- **Extracted records**
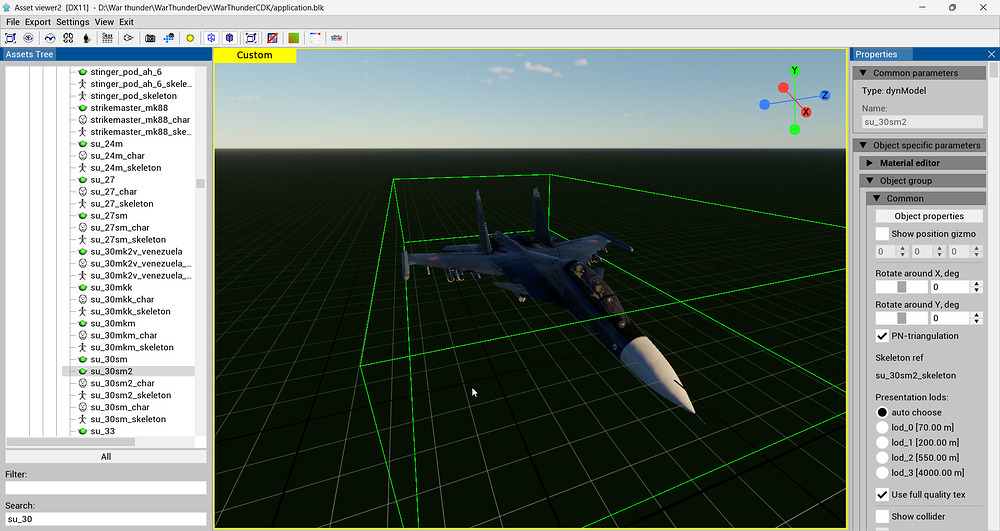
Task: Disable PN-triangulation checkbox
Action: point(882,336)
==
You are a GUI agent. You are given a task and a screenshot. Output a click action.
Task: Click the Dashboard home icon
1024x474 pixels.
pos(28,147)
--
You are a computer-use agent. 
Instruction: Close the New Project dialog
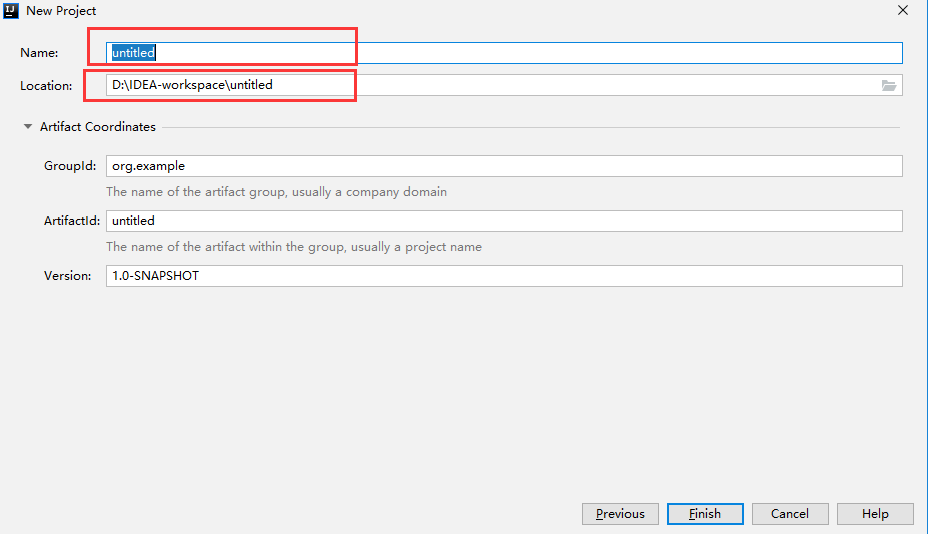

- **Your task**
Reproduce only the material from the line with "You are a computer-use agent." up to and including the line with "Instruction: Close the New Project dialog", swapping "dialog" for "window" and keeping every other word unchanged.

- **Exercise response**
You are a computer-use agent. 
Instruction: Close the New Project window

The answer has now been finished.